» TASK TO CARRY OUT
Search the records below for "pixels" and copy every line it turns up in.

╔══

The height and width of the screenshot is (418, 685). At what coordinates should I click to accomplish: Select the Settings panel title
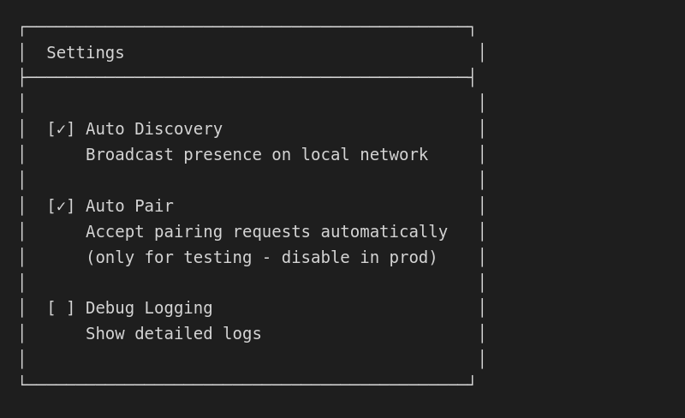(86, 53)
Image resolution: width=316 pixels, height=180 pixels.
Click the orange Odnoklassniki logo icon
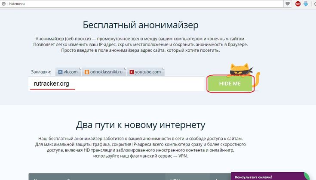point(86,72)
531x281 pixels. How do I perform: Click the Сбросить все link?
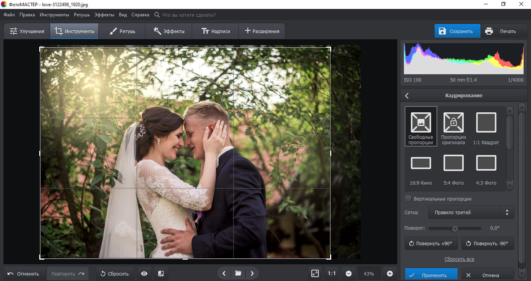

╚══

» SOLUTION TO THIS TASK
Image resolution: width=316 pixels, height=180 pixels.
531x281 pixels. How do I perform: Click the Сбросить все link?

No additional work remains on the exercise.